Advocate Health Care to pay record $5.55M HIPAA class-action settlement

Advocate Health Care Network, the largest health system in Illinois, will pay $5.55 million to settle “potential” HIPAA violations affecting about 4 million people, the U.S. Department of Health and Human Services said Thursday. The amount is the largest such settlement to date reached with a single organization, according to HHS.

As is customary in HIPAA settlements, Downers Grove, Illinois-based Advocate had to agree to a corrective action plan with the HHS Office for Civil Rights, which enforces the HIPAA privacy and security rules.

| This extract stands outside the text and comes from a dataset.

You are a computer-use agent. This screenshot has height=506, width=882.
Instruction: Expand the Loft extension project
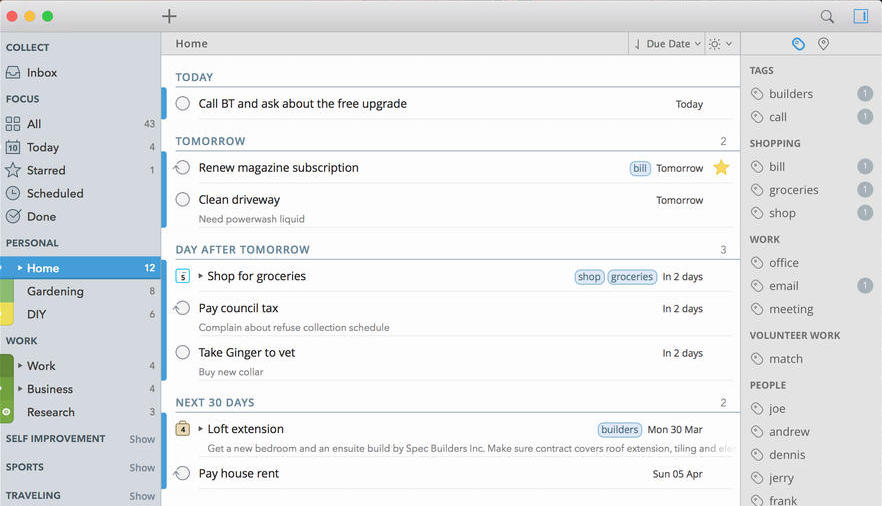click(x=200, y=429)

The long-running investigation by OCR began in 2013, after Advocate submitted three breach notifications involving its physician practice, Advocate Medical Group. The breaches compromised electronic data on about 4 million individuals and included patient names, addresses, birthdates, demographic, clinical and insurance records, as well as credit card numbers, OCR said.

An OCR investigation of the breaches found that Advocate was lax in assessing risks to electronic patient data, didn’t fully control physical access to data centers, often lacked proper business associate agreements with vendors and failed to “reasonably safeguard an unencrypted laptop when left in an unlocked vehicle overnight,” according to a statement.

The agency said that Advocate may have potentially violated federal standards “dating back to the inception” of the HIPAA security rule. That rule was finalized in 2003 and most healthcare entities in the U.S. had to be in compliance by April 21, 2005.